FRAGMENTO PARA LEER>
◆ ◆ ◆ ◆ ◆ ◆ ◆

La Signora, que literalmente está meándose de miedo en sus imaginarias bragas, echa mano de su last
resort: Fra Girolamo. Savonarola, que no está menos acojonado de los demás
con lo que ve, sale echando hostias hacia el palacio Medici, donde también
reside el rey francés. Le cuesta dos horas conseguir que los pollas del séquito
franchute le dejen pasar. El rey está durmiendo pero, finalmente, es despertado
para recibir al fraile.
Savo, las cosas como son, le echa un par. Es lo que pasa con
los hombres de Dios, dirán algunos; como no utilizan los testis para nada,
luego les sobran cuando tienen que convocarlos. Sin medias tintas ni polladas,
entendiendo a la perfección que la hora no está para sutilezas, nunca mejor
dicho, florentinas, Savonarola se planta ante el rey medio contrahecho y le
dispara un zas, en toda la boca: “abandona tus acciones impías y crueles contra
los florentinos, que en todo momento te han sido fieles”. Mira que ha dicho
chorradas a lo largo de su vida Savonarola; en esa frase, no obstante, no hay
ni el rastro cigótico de una mentira.
Pero el fraile domina como nadie las técnicas de la
predicación, que se parecen mucho a las del buen pescador; tirar, luego dar
sedal. Nada más proferir esas palabras, toma la mano del rey, y sigue: “¿No te
basta con poseer sus corazones? Su Majestad debe saber que es voluntad de Dios
que abandone esta ciudad sin hacer más cambios. Caso contrario, tanto Vos
como vuestro ejército lo pagaréis mientras viváis”. “Seguid vuestro camino”,
continúa el fraile, mirando al rey a los ojos, como sólo los grandes de España
se supone que pueden hacer en nuestro país, “y no provoquéis la ira de Dios
arruinando a esta ciudad”.

◆ ◆ ◆ ◆ ◆ ◆ ◆

ENTRADAS REGISTRADAS>

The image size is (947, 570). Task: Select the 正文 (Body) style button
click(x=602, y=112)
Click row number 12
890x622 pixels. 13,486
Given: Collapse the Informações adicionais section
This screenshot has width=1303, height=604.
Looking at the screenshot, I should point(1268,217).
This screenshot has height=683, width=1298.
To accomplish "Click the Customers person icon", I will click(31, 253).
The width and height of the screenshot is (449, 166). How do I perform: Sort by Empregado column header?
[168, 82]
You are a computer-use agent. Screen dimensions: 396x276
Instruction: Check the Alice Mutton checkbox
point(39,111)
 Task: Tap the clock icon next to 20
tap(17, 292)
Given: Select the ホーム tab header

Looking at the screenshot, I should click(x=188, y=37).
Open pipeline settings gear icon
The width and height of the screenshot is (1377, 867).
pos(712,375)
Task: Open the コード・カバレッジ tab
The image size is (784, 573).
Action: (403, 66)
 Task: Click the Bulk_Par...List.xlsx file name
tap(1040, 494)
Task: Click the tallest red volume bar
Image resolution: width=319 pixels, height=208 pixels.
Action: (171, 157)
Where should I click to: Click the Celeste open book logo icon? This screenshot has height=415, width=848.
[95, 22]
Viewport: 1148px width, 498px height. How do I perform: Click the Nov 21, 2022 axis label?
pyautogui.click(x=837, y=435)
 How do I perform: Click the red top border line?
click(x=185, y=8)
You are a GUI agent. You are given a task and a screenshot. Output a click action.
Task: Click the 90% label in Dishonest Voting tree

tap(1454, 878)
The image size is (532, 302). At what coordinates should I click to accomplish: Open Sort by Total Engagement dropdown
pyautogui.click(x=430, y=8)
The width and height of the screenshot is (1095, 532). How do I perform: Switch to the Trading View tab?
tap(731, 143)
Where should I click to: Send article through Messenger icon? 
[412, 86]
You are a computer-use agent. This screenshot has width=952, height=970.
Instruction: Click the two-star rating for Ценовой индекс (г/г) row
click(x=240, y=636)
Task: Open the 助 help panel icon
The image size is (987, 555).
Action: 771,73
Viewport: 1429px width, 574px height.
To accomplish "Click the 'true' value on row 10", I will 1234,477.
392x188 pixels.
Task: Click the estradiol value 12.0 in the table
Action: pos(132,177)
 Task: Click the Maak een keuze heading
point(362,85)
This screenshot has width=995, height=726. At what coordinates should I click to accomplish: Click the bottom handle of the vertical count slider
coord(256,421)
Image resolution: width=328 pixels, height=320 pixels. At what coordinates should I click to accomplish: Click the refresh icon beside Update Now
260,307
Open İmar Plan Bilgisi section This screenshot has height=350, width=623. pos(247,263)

◆ ◆ ◆ ◆ ◆ ◆ ◆

TAREAS A REALIZAR>
- 1) Responda con base en el fragmento sobre Savonarola:
(a) ¿En qué palacio reside también el rey francés?
(b) ¿Cuánto tiempo le cuesta a Savonarola que el séquito del rey le deje pasar?
(c) ¿Con las técnicas de quién se comparan las de la predicación?
- 2) Redacte la continuación del fragmento sobre Savonarola a partir de la última frase que aparece.
Las entradas proceden de una fuente distinta.

RESPUESTAS POR TAREA>
- 1)
(a) En el palacio Medici.
(b) Dos horas.
(c) Con las del buen pescador.

- 2)
Todo parece indicar que el rey francés quedó, más que
impresionado, chupetizado por este discurso. En la siguiente sesión
negociadora, se había olvidado completamente de la cuestión de reponer a Piero
de Medici.
Eso sí, el punto en que ni Savonarola podría hacer
cambiar las ambiciones de un francés, es en lo tocante a la pasta. Carlos
quería sus 120.000 florines, 50.000 de ellos en cuestión de horas. Si no se los
daba la ciudad, bramaba, “haré sonar nuestras trompetas”; frase que provocó una
respuesta de Capponi que figura en los anales de la literatura revolucionaria: “Y
nosotros haremos sonar nuestras campanas”. Sin embargo, la ciudad acabó
capitulando y otorgando el préstamo. Dos días después, una vez investido con el
título de Protector de las Libertades de Florencia, Carlos dejaba la ciudad.
Una ciudad que, ahora, se había sacudido el mando de los
Medici. Sonaban las campanas para un nuevo tiempo, que reclamaba de una
organización nueva; un gobierno que gestionase, y a la vez defendiese, las
libertades de Florencia, tan costosamente conseguidas.
Había sonado la hora de los mejores. Y, entre los mejores,
el gran pacificador, el Mente Fría de la revolución florentina. El único tipo
capaz de coger la mano del rey de Francia, mirarle a los ojos, y decirle: “tú tócame
los huevos, que te vas a enterar”.
Fray Girolamo Savonarola.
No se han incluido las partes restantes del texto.